Her humorous petulance, her little sharp changes of voice, the malice of her downcast eyes, the calmness of her demure and easy smile—how is any impression to be given of things so fugitive? Her life, which had not been without its troubles and anxieties, became one of prolonged and intense enjoyment. I think that this was the main reason of the delight which her company gave to almost every one. She was like a household blaze upon a rainy day, one stretched out one's hands to be warmed. She guarded herself against the charge of being amiable. "It would be horrid to be amiable," she used to say, and, indeed, there was always a touch of sharpness about her. She was amused once because I told her she was like an acidulated drop, half sweet and half sour. "Oh! any stupid woman can be sweet," she said, "it's often another name for imbecile."

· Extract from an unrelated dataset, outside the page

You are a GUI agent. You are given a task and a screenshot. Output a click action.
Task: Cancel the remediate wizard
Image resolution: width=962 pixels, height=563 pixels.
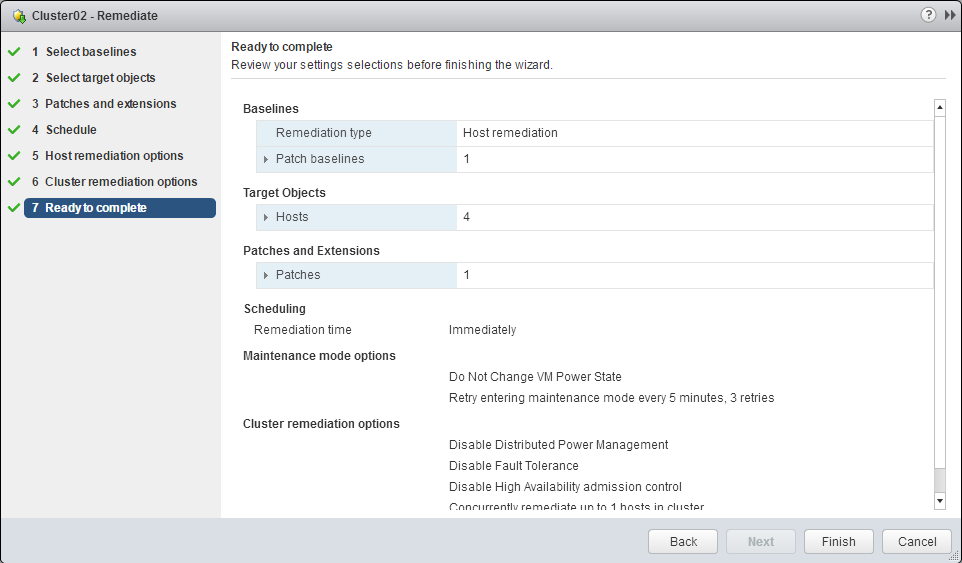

She had curious little prejudices and antipathies. I never fathomed the reason of her fantastic horror of the feasts of the Church, particularly of Christmas. She always became curiously agitated as the month of December waned. In her notes she inveighed, in quaint alarm, against the impending "Christmas pains and penalties." I think she disliked the disturbance of social arrangements which these festivals entailed. But there was more than that. She was certainly a little superstitious, in a mocking, eighteenth-century sort of way, as Madame du Deffand might have been. She constantly said, and still more frequently wrote, "D.V." after any project, even of the most frivolous kind. The idea was that one should be polite all round, in case of any contingency. When she was in the Riviera, she was much interested to hear that the Prince of Monaco had built and endowed a handsome church at Monte Carlo. "Very clever of him," she said, "for you never can tell."